§ TASK OBJECTIVE: Copy out every line of the material below, word for word.

[A run of records]
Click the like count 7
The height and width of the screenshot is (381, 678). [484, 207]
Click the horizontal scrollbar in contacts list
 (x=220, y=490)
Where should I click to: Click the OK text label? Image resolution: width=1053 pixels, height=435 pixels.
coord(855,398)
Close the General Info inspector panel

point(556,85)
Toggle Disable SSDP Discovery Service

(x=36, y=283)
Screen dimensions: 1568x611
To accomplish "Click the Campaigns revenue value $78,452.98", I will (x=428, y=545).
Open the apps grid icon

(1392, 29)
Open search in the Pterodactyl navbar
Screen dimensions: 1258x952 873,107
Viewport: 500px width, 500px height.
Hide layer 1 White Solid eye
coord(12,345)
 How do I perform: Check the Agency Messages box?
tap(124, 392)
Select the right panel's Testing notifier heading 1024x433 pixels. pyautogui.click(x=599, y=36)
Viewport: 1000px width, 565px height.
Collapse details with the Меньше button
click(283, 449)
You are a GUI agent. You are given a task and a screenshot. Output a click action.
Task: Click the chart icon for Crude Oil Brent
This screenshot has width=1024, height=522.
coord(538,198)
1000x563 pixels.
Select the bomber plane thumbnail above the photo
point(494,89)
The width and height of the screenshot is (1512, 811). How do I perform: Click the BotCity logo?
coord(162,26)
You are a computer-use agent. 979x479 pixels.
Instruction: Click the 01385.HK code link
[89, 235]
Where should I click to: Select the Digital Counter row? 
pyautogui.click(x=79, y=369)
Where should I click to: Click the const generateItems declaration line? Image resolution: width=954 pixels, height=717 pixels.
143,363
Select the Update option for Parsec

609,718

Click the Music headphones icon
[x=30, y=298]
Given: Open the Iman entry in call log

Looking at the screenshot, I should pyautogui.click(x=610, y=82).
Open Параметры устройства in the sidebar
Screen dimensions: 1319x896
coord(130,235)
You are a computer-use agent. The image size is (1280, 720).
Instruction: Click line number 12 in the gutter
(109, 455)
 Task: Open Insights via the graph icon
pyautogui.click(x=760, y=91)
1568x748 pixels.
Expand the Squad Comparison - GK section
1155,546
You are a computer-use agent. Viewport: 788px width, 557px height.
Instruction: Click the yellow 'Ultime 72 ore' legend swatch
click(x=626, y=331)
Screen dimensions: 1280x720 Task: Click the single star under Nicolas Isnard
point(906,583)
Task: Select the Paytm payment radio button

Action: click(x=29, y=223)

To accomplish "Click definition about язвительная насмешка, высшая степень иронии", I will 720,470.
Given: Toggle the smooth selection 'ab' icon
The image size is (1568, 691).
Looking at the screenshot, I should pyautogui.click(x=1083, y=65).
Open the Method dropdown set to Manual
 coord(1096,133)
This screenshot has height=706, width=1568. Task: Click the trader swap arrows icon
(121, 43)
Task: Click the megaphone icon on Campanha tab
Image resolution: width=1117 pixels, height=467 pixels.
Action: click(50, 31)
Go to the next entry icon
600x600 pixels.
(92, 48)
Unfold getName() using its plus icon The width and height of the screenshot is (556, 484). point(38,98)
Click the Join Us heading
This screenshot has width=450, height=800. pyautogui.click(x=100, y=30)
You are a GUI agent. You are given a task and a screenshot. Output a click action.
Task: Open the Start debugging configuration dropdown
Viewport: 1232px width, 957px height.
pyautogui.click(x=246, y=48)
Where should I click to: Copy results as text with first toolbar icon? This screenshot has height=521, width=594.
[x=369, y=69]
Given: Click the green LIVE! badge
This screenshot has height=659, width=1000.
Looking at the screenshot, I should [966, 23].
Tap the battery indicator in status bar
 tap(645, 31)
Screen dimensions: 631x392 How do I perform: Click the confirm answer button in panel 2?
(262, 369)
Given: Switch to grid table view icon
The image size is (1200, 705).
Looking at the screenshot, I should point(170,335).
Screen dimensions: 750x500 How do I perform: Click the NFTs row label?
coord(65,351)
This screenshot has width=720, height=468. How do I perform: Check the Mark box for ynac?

§ CORRECT RESULT:
Click the like count 7
The height and width of the screenshot is (381, 678). [484, 207]
Click the horizontal scrollbar in contacts list
 (x=220, y=490)
Where should I click to: Click the OK text label? Image resolution: width=1053 pixels, height=435 pixels.
coord(855,398)
Close the General Info inspector panel

point(556,85)
Toggle Disable SSDP Discovery Service

(x=36, y=283)
Screen dimensions: 1568x611
To accomplish "Click the Campaigns revenue value $78,452.98", I will (x=428, y=545).
Open the apps grid icon

(1392, 29)
Open search in the Pterodactyl navbar
Screen dimensions: 1258x952 873,107
Viewport: 500px width, 500px height.
Hide layer 1 White Solid eye
coord(12,345)
 How do I perform: Check the Agency Messages box?
tap(124, 392)
Select the right panel's Testing notifier heading 1024x433 pixels. pyautogui.click(x=599, y=36)
Viewport: 1000px width, 565px height.
Collapse details with the Меньше button
click(283, 449)
You are a GUI agent. You are given a task and a screenshot. Output a click action.
Task: Click the chart icon for Crude Oil Brent
This screenshot has width=1024, height=522.
coord(538,198)
1000x563 pixels.
Select the bomber plane thumbnail above the photo
point(494,89)
The width and height of the screenshot is (1512, 811). How do I perform: Click the BotCity logo?
coord(162,26)
You are a computer-use agent. 979x479 pixels.
Instruction: Click the 01385.HK code link
[89, 235]
Where should I click to: Select the Digital Counter row? 
pyautogui.click(x=79, y=369)
Where should I click to: Click the const generateItems declaration line? Image resolution: width=954 pixels, height=717 pixels.
143,363
Select the Update option for Parsec

609,718

Click the Music headphones icon
[x=30, y=298]
Given: Open the Iman entry in call log

Looking at the screenshot, I should pyautogui.click(x=610, y=82).
Open Параметры устройства in the sidebar
Screen dimensions: 1319x896
coord(130,235)
You are a computer-use agent. The image size is (1280, 720).
Instruction: Click line number 12 in the gutter
(109, 455)
 Task: Open Insights via the graph icon
pyautogui.click(x=760, y=91)
1568x748 pixels.
Expand the Squad Comparison - GK section
1155,546
You are a computer-use agent. Viewport: 788px width, 557px height.
Instruction: Click the yellow 'Ultime 72 ore' legend swatch
click(x=626, y=331)
Screen dimensions: 1280x720 Task: Click the single star under Nicolas Isnard
point(906,583)
Task: Select the Paytm payment radio button

Action: click(x=29, y=223)

To accomplish "Click definition about язвительная насмешка, высшая степень иронии", I will 720,470.
Given: Toggle the smooth selection 'ab' icon
The image size is (1568, 691).
Looking at the screenshot, I should pyautogui.click(x=1083, y=65).
Open the Method dropdown set to Manual
 coord(1096,133)
This screenshot has height=706, width=1568. Task: Click the trader swap arrows icon
(121, 43)
Task: Click the megaphone icon on Campanha tab
Image resolution: width=1117 pixels, height=467 pixels.
Action: click(50, 31)
Go to the next entry icon
600x600 pixels.
(92, 48)
Unfold getName() using its plus icon The width and height of the screenshot is (556, 484). point(38,98)
Click the Join Us heading
This screenshot has width=450, height=800. pyautogui.click(x=100, y=30)
You are a GUI agent. You are given a task and a screenshot. Output a click action.
Task: Open the Start debugging configuration dropdown
Viewport: 1232px width, 957px height.
pyautogui.click(x=246, y=48)
Where should I click to: Copy results as text with first toolbar icon? This screenshot has height=521, width=594.
[x=369, y=69]
Given: Click the green LIVE! badge
This screenshot has height=659, width=1000.
Looking at the screenshot, I should [966, 23].
Tap the battery indicator in status bar
 tap(645, 31)
Screen dimensions: 631x392 How do I perform: Click the confirm answer button in panel 2?
(262, 369)
Given: Switch to grid table view icon
The image size is (1200, 705).
Looking at the screenshot, I should point(170,335).
Screen dimensions: 750x500 How do I perform: Click the NFTs row label?
coord(65,351)
This screenshot has width=720, height=468. How do I perform: Check the Mark box for ynac?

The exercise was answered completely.